Social Media: Prospect and Challenges

[op-ed snap] Keys to kingdom


From UPSC perspective, the following things are important :

Prelims level : Nothing much

Mains level : Social media - security vs regulation


In the Supreme Court, a matter related to communication platforms is being debated. 


  • The matter was originally a plea for regulatory parity between internet telephony platforms and OTT communications providers like WhatsApp.
  • It has turned into a question of national security and the threat to democracy posed by social media platforms.

Social media – security issues 

  • The government’s anxieties about social media date back at least to 2016, when there was a mass exodus of workers from the Northeast from Bengaluru panicked by rumours. 
  • Recently, fake news and lynchings across the country has intensified public fears.
  • Government has told the court that the internet is “a potent tool to cause unimaginable disruption to the democratic polity,” and will publish rules for its regulation in three months.


  • It was seen as the democratic force-multiplier of Arab Spring.
  • It has become a foe of democracy — even in the US, where the attorney general has requested Facebook not to deploy software which makes interception impossible.

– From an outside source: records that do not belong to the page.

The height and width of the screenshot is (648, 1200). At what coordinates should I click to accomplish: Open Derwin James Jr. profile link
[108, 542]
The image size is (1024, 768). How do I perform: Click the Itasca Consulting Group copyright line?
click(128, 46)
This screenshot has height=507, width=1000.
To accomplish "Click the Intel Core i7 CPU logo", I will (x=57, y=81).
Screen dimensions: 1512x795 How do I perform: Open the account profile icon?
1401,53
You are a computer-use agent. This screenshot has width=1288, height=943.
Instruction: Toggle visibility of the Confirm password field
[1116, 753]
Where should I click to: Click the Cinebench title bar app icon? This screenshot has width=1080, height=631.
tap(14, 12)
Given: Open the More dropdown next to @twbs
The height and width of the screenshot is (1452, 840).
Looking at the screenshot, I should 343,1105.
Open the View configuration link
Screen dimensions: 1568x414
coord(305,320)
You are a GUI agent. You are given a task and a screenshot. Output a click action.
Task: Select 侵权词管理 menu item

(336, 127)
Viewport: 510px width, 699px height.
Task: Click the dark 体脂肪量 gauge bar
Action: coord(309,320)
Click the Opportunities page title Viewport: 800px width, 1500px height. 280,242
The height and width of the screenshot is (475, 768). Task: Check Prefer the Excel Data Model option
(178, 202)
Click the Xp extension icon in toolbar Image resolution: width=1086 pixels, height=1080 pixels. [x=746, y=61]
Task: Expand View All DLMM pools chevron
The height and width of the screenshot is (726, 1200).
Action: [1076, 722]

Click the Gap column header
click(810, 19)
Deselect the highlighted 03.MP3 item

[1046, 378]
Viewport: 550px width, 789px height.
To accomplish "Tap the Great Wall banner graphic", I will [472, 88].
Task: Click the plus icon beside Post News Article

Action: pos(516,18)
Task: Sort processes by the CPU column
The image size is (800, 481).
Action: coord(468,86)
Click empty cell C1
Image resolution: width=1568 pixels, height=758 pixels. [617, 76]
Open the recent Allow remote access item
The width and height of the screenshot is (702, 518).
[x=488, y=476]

Issues out of the debate – Technical Issue and Political

  • This turns the spotlight to the two issues, technical and political. 
  • Technically, it would mean rolling back or compromising end to end encryption, which would affect the data security of everyone, and not only suspects.
  • This would represent a huge step back for privacy as a right. 
  • Dismantling or bypassing encryption could work in a climate of political probity where they limit their attention to legitimate targets only. 
  • But if governments snoop obsessively and take arbitrary action, it becomes a cause of concern.
  • Social media companies have shown a reluctance to police content, and Mark Zuckerberg’s speech at Georgetown University last week spelled it out explicitly. 
  • They have opened the door to governments seeking increased access to private communications, in the interest of public safety — and now of democracy.

Issue with governments 

  • Governments in India have shown themselves to be incompetent and malignant by incarcerating harmless citizens arbitrarily for trivial communications, wilfully misreading satire as sedition and weaponising the law.
  • This has continued even after Section 66A of the Information Technology Act was struck down as unconstitutional by the Supreme Court, on the ground that it offered too much latitude. 


Governments must demonstrate that they are able guardians of citizens’ data before they demand the security keys.